DATA SECTION Block Start

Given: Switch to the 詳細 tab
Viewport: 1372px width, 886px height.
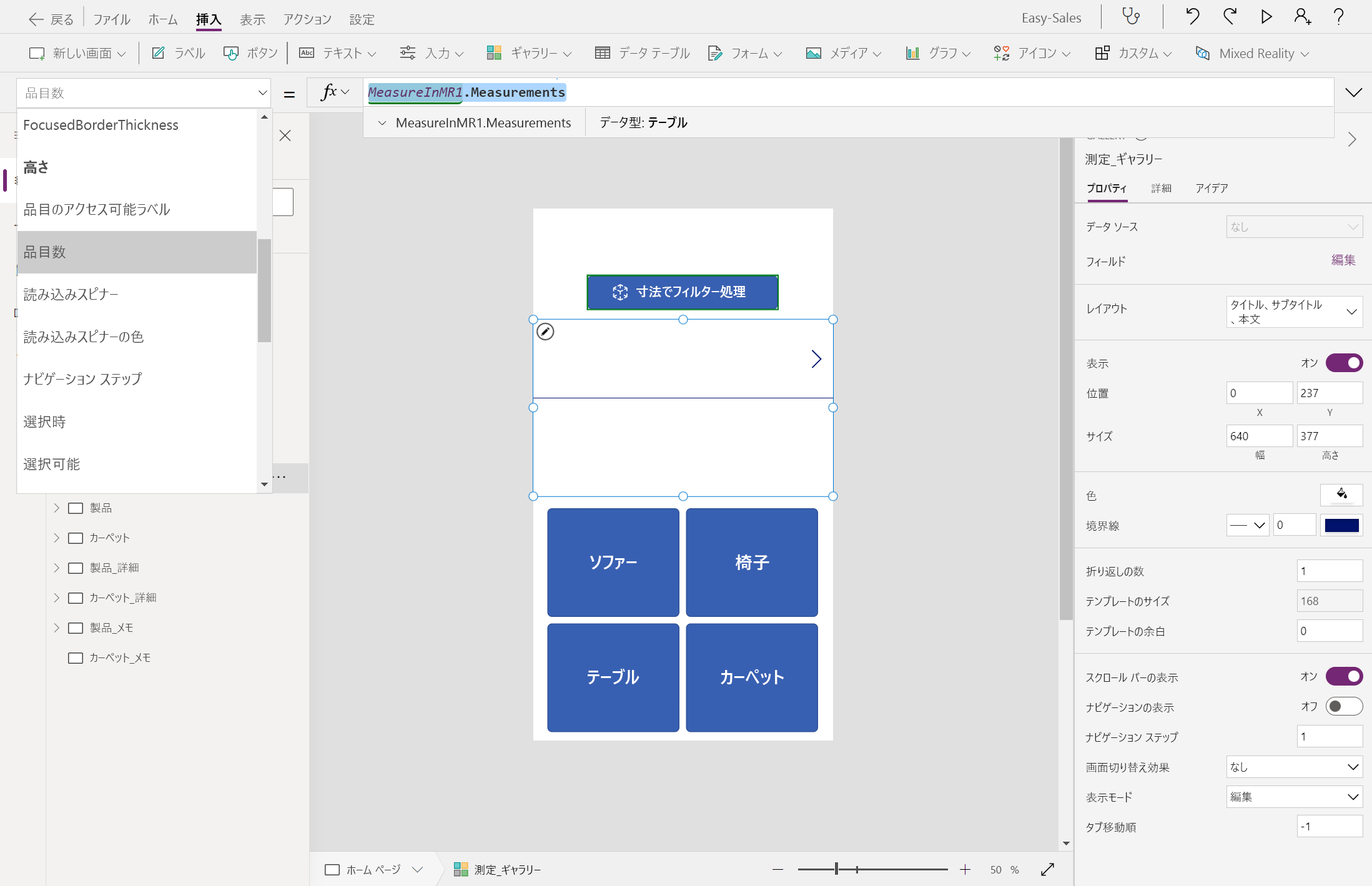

DATA SECTION Block End
DATA SECTION Block Start

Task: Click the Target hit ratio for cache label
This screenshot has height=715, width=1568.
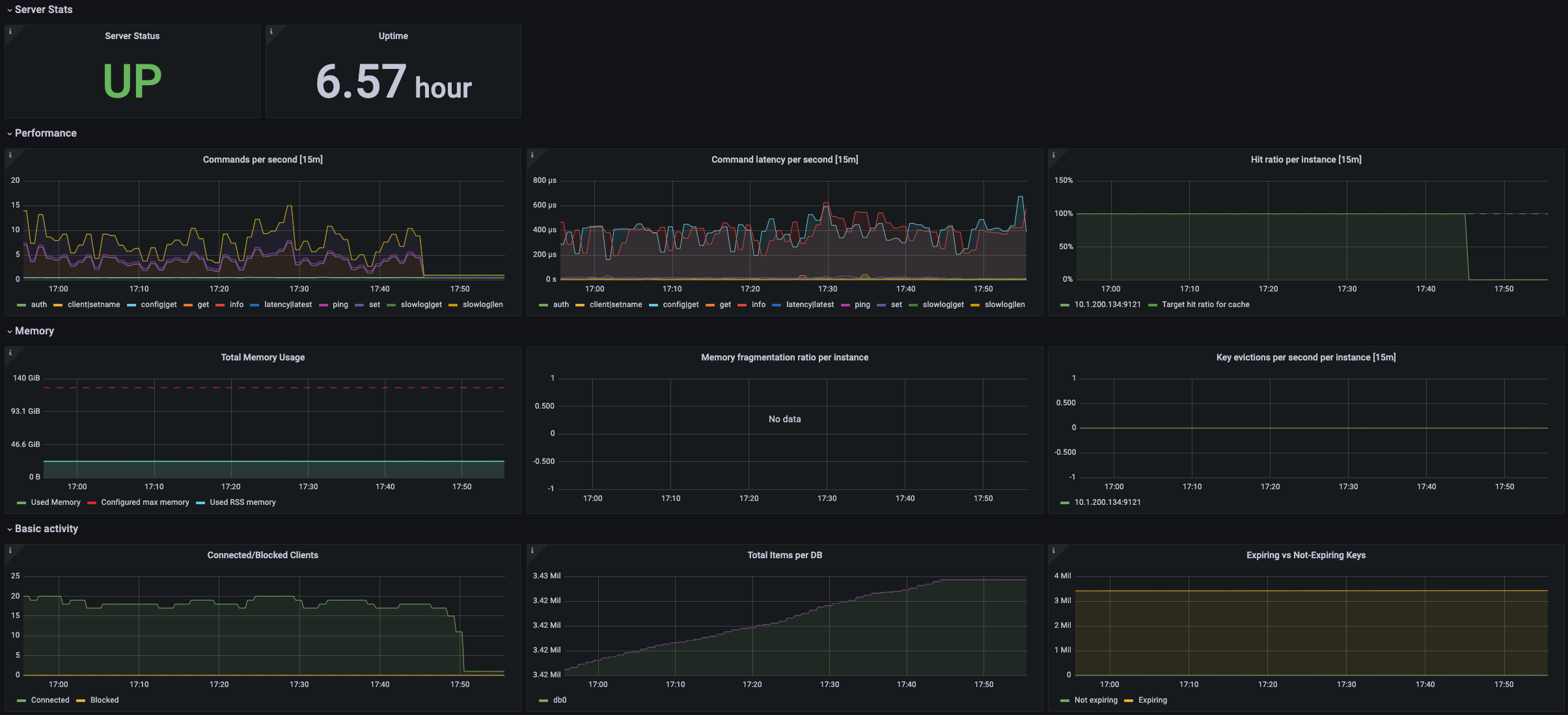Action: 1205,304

DATA SECTION Block End
DATA SECTION Block Start

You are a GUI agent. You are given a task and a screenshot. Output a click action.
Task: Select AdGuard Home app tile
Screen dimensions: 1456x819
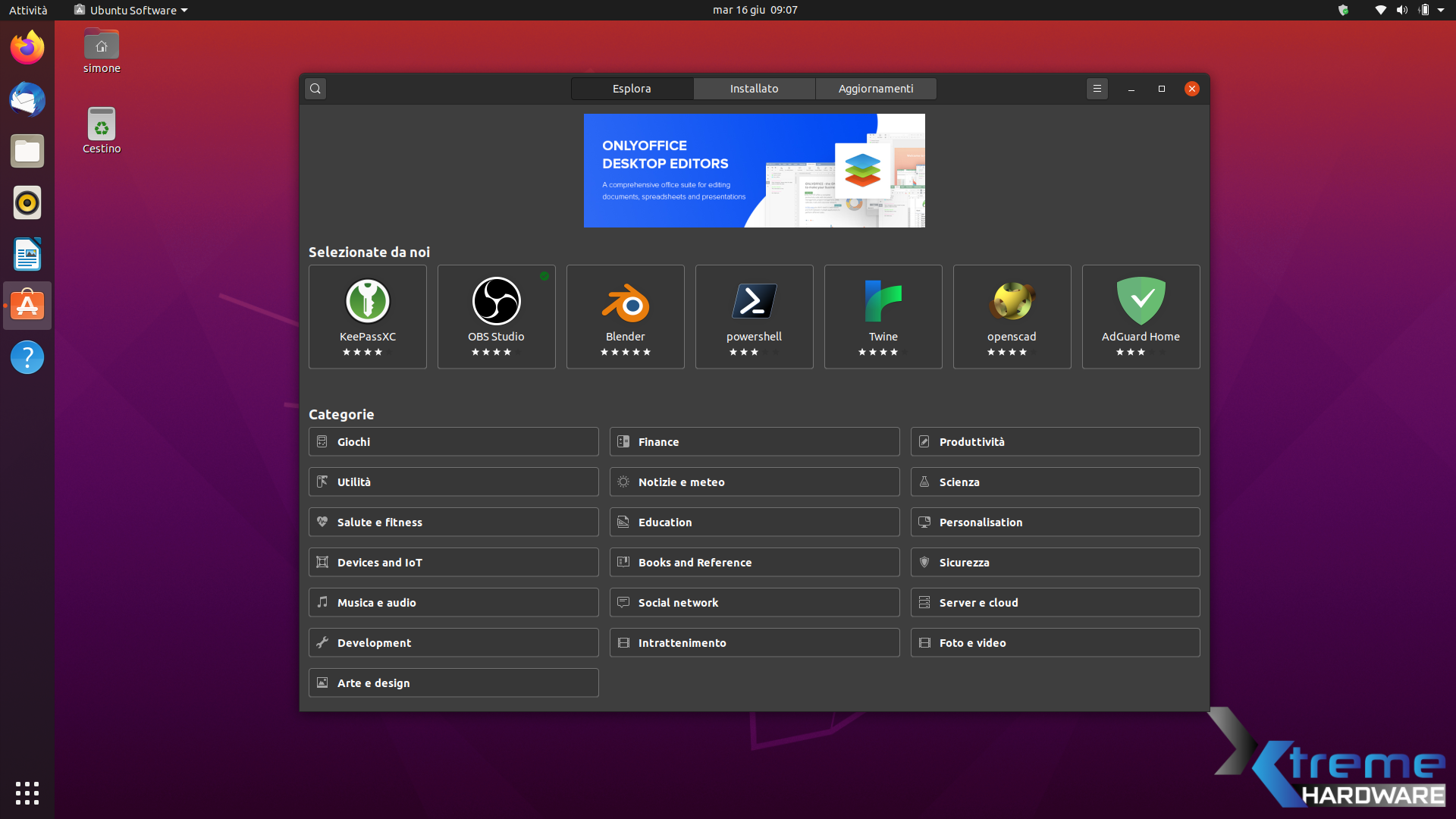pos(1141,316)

DATA SECTION Block End

EXERCISE PROMPT:
Print, from the entries above, the line with "Given: Switch to the 詳細 tab", the line with "Viewport: 1372px width, 886px height." and all lines between them, exactly and with nothing else.

RESPONSE TO THIS EXERCISE:
Given: Switch to the 詳細 tab
Viewport: 1372px width, 886px height.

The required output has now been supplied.